■ **Extracted data**
=== Section Start ===

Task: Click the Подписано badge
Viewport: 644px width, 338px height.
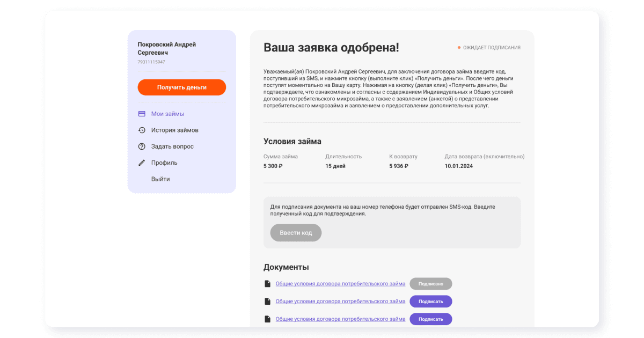Action: click(x=431, y=283)
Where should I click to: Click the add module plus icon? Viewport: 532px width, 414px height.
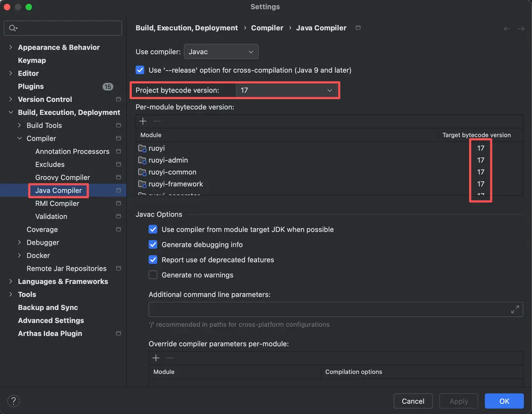(x=143, y=121)
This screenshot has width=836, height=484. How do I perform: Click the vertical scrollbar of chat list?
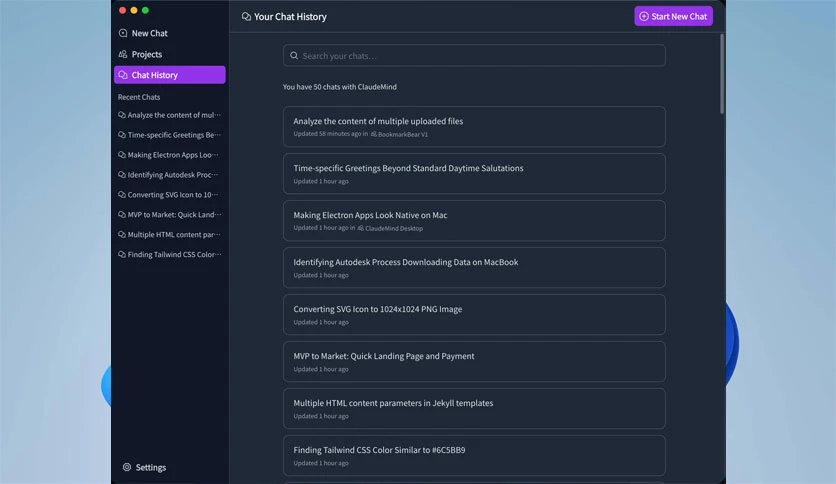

=== Section End ===

Each entry should be repeated exactly as it appears; the pictures stay out.

■ **Response to this task**
Task: Click the Подписано badge
Viewport: 644px width, 338px height.
Action: click(x=431, y=283)
Where should I click to: Click the add module plus icon? Viewport: 532px width, 414px height.
(x=143, y=121)
This screenshot has width=836, height=484. How do I perform: Click the vertical scrollbar of chat list?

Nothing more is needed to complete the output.